● **Description of the task**:
Without copying any picture, transcribe exactly the lines of the data below from the one containing "Instruction: Increase the" through the one containing "Cancel using the".

● **Task input**:
=== Section Start ===

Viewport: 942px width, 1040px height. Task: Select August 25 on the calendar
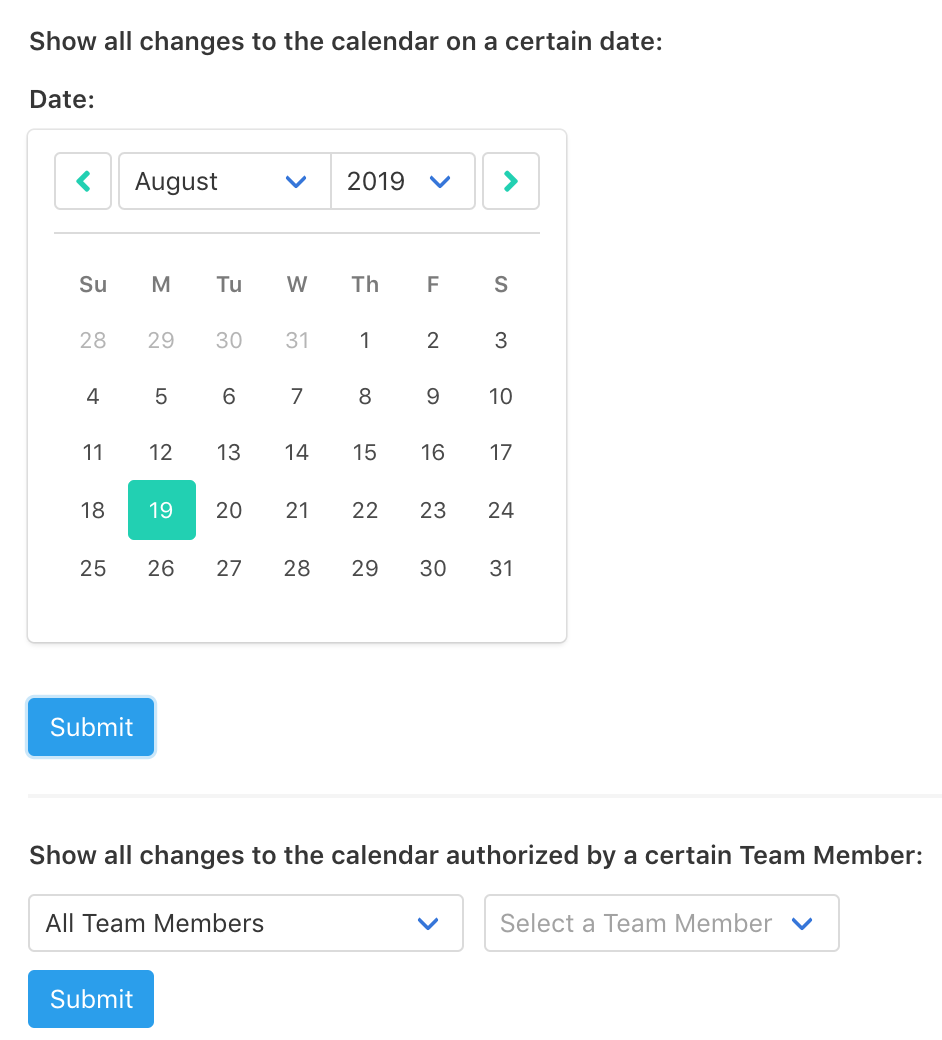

=== Section End ===
=== Section Start ===

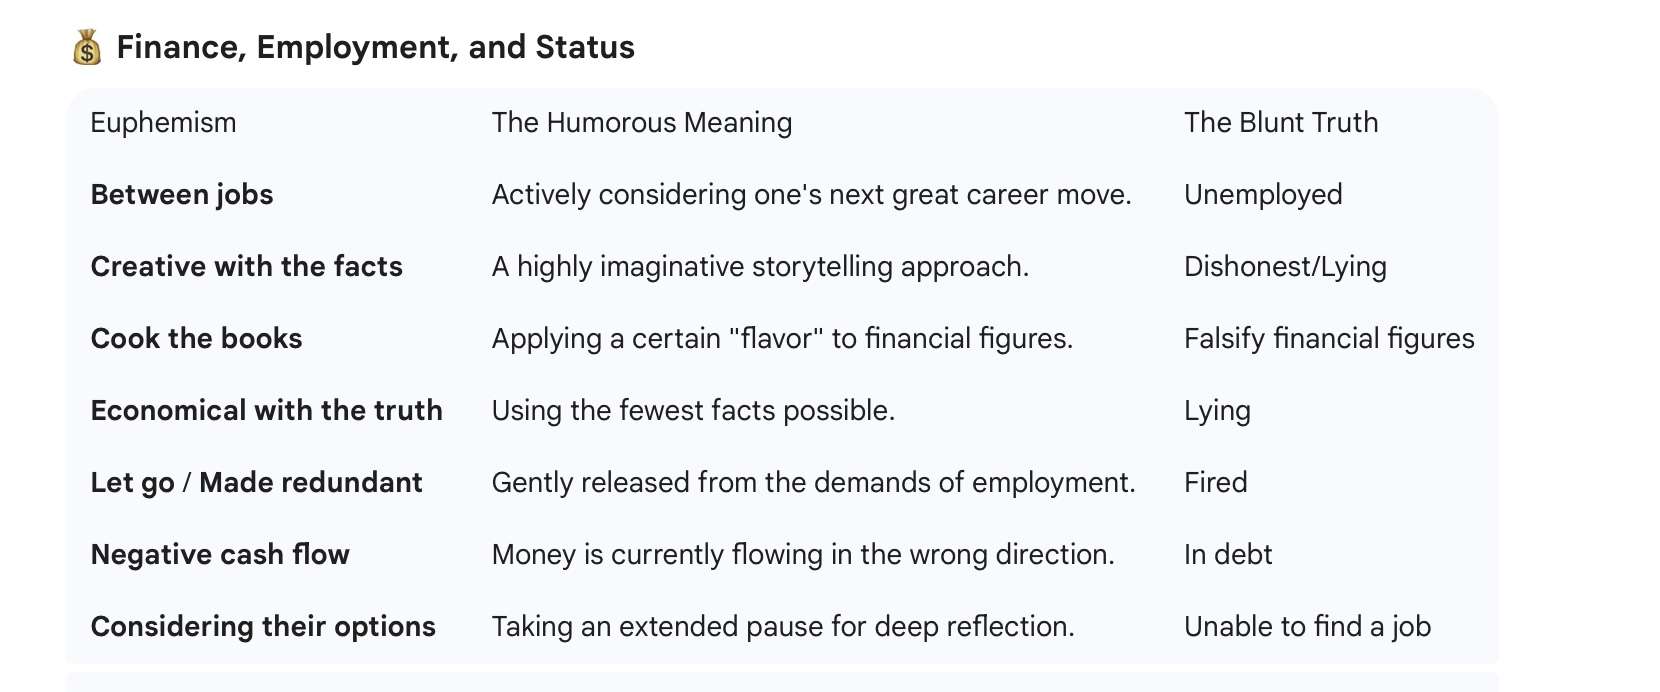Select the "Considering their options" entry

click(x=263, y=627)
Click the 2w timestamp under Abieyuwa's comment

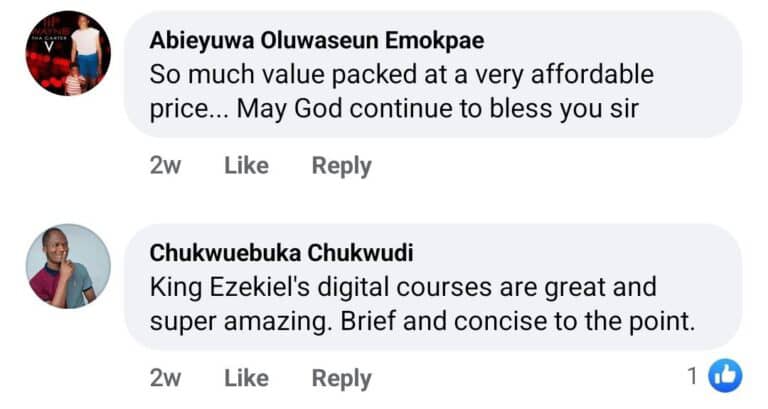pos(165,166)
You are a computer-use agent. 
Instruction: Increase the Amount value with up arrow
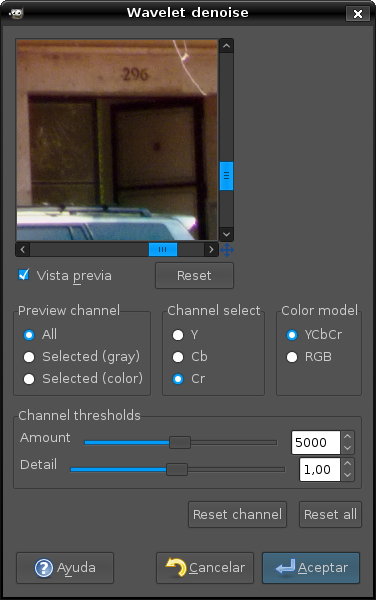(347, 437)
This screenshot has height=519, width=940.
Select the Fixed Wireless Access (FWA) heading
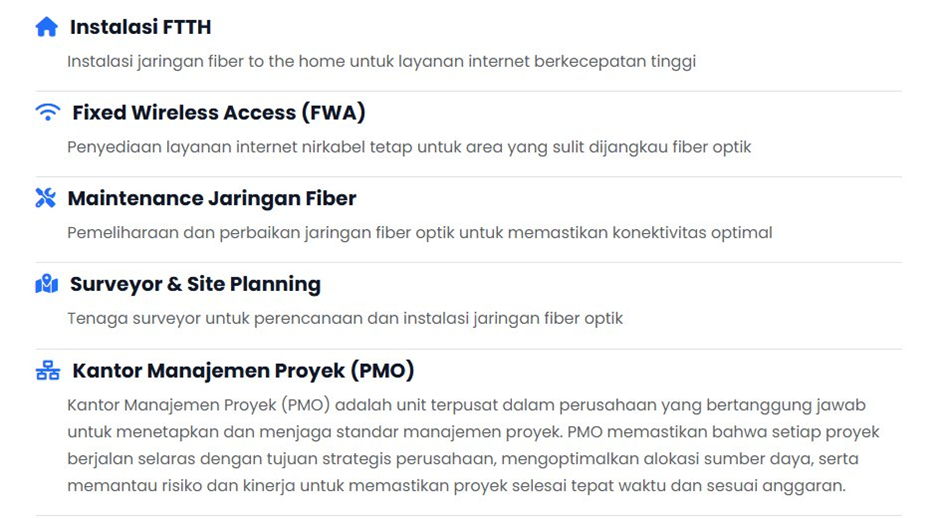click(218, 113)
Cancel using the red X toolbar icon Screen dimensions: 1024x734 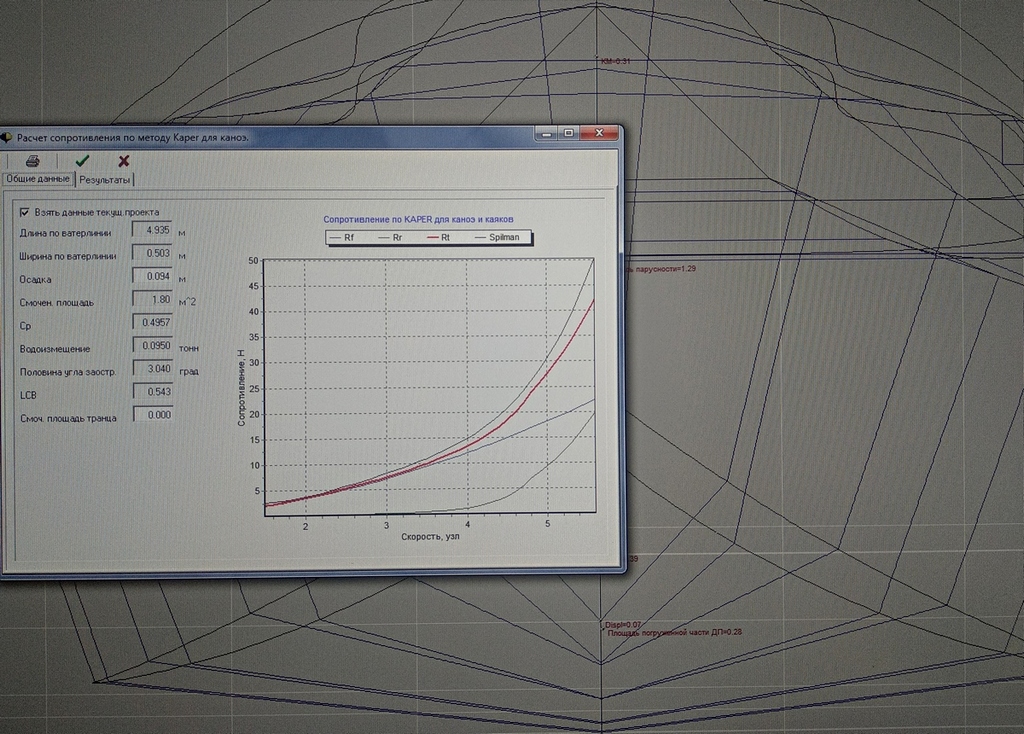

=== Section End ===

● **Answer section**:
Instruction: Increase the Amount value with up arrow
(347, 437)
This screenshot has height=519, width=940.
Select the Fixed Wireless Access (FWA) heading
click(218, 113)
Cancel using the red X toolbar icon Screen dimensions: 1024x734 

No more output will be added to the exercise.